AstrolaDB takes a different position: the declarative model is authoritative, and migrations are explicit, human-authored programs. The tool never infers migration steps — it generates downstream artifacts (types, API specs, code) but leaves schema evolution to the developer. This trades convenience for predictability.


  • Integration: Human-enforced across multiple representations
  • Orchestration: Machine-enforced from a single source
  • Effect: Schema and type mismatch is eliminated as a class of defects
  • Integration: Coordinated multi-file edits across tools
  • Orchestration: Regenerate all artifacts from the source definition
  • Effect: Changes propagate automatically; fewer files to touch
  • Integration: Fragmented across disconnected tool-specific representations
  • Orchestration: One model that describes the full system
  • Effect: The system definition is always complete, current, and inspectable
  • Integration: Tied to specific ORMs, languages, and runtimes
  • Orchestration: Downstream consumers are replaceable
  • Effect: Technology decisions become reversible without schema rework
  • Integration: Tool-specific integrations, brittle across versions
  • Orchestration: Universal, metadata-driven
  • Effect: CI pipelines, compliance auditing, and code generation all read from the same source

Most tools address the question:

How do we make it easier to write and maintain these artifacts?

The orchestration model addresses a different question:

Why are we expressing the same conceptual entity multiple times at all?

When the second question is answered, the first stops applying.


Meta-programming as a First-Class Capability

Section titled “Meta-programming as a First-Class Capability”

When a system has a single authoritative model, a natural consequence follows: anything that can be derived from that model can be generated.

This is meta-programming — writing programs that produce programs.

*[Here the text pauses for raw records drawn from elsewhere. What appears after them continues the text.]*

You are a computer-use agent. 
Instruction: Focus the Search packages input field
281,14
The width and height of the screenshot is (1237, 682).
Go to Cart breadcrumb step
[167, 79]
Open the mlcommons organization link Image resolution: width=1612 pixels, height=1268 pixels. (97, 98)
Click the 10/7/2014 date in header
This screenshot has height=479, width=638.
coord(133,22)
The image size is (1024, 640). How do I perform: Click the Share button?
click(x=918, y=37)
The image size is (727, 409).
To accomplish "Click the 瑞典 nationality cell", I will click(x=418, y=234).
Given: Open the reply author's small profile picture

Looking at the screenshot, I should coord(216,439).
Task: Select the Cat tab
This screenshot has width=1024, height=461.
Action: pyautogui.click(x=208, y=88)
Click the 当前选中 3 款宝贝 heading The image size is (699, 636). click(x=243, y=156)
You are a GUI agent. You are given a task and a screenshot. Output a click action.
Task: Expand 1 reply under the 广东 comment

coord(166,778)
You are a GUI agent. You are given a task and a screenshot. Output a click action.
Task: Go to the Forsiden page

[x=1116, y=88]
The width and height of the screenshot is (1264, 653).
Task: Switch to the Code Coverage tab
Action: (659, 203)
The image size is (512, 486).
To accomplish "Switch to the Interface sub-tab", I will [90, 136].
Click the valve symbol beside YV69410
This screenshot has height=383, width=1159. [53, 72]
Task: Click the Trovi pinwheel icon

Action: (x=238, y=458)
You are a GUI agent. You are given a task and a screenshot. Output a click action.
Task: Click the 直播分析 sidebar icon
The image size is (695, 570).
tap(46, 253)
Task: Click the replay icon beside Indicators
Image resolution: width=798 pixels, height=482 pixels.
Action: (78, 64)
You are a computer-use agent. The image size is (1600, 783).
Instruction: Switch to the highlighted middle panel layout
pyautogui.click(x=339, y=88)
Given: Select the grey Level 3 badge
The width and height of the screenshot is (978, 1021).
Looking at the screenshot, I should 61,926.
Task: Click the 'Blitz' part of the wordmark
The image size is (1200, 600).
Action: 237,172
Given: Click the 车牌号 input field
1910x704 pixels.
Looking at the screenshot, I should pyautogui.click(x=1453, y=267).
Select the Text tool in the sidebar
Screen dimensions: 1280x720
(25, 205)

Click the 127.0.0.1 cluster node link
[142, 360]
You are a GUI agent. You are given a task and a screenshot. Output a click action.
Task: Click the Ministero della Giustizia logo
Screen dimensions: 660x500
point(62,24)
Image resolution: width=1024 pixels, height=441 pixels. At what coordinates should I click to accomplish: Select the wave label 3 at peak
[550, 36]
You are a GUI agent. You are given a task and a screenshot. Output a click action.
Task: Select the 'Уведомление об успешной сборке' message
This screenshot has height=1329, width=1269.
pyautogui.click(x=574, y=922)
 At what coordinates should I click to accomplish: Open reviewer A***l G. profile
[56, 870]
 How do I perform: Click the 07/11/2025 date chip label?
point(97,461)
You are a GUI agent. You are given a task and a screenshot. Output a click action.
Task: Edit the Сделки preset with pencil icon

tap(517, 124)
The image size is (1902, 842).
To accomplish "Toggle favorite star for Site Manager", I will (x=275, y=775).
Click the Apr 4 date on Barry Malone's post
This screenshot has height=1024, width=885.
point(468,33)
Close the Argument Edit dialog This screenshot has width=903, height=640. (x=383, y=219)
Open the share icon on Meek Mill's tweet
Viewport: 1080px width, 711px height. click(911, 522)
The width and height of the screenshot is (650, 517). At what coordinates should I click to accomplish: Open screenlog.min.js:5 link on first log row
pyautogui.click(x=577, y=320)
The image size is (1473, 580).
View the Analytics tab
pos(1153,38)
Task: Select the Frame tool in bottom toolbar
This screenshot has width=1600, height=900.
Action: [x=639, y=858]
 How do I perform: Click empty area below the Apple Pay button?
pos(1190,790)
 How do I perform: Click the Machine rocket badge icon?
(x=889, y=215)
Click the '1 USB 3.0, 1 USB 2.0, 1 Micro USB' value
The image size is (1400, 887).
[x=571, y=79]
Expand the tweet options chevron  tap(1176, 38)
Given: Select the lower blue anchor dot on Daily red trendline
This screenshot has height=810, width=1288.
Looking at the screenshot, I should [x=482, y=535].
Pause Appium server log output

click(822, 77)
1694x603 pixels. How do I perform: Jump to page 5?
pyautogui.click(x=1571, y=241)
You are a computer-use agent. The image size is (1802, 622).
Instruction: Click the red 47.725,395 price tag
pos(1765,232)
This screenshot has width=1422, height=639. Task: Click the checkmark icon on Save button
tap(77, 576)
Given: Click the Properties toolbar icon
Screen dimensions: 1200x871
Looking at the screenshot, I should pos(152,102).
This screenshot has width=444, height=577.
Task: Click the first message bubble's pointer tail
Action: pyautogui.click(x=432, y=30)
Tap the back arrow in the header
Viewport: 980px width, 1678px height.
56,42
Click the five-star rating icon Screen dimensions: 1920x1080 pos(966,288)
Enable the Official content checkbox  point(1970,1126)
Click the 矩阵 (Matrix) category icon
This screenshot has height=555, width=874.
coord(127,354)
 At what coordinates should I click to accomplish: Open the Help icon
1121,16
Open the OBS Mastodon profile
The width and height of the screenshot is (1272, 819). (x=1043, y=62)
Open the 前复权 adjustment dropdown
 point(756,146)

AstrolaDB already uses this internally: SQL migrations, OpenAPI specs, GraphQL SDL, and typed clients are all projections of the same schema. But the same capability is available to users through alab gen.

For anything else — FastAPI routers, Terraform configs, protobuf definitions, internal documentation, test fixtures — you write a generator: a JavaScript function that receives the schema and returns files.

export default gen((schema) => {
const files = {};
for (const [ns, tables] of Object.entries(schema.models)) {
// Build whatever you need from the schema
}
return render(files);
});

This is the escape hatch. AstrolaDB cannot anticipate every downstream format, but it can guarantee that any generator you write operates on the same authoritative model as everything else. The single source of truth extends to your custom tooling, not just the built-in outputs.


  • The tool does not magically eliminate all risk
  • It does not make migrations trivial
  • It does eliminate an entire class of cross-artifact inconsistencies
  • It does centralize the most important invariant: what the system is supposed to look like

AstrolaDB does not invent a new modeling language. It treats OpenAPI as a transport for system semantics, and enforces all non-HTTP meaning in a single, explicit extension. That is what allows consistency to be enforced by construction rather than convention.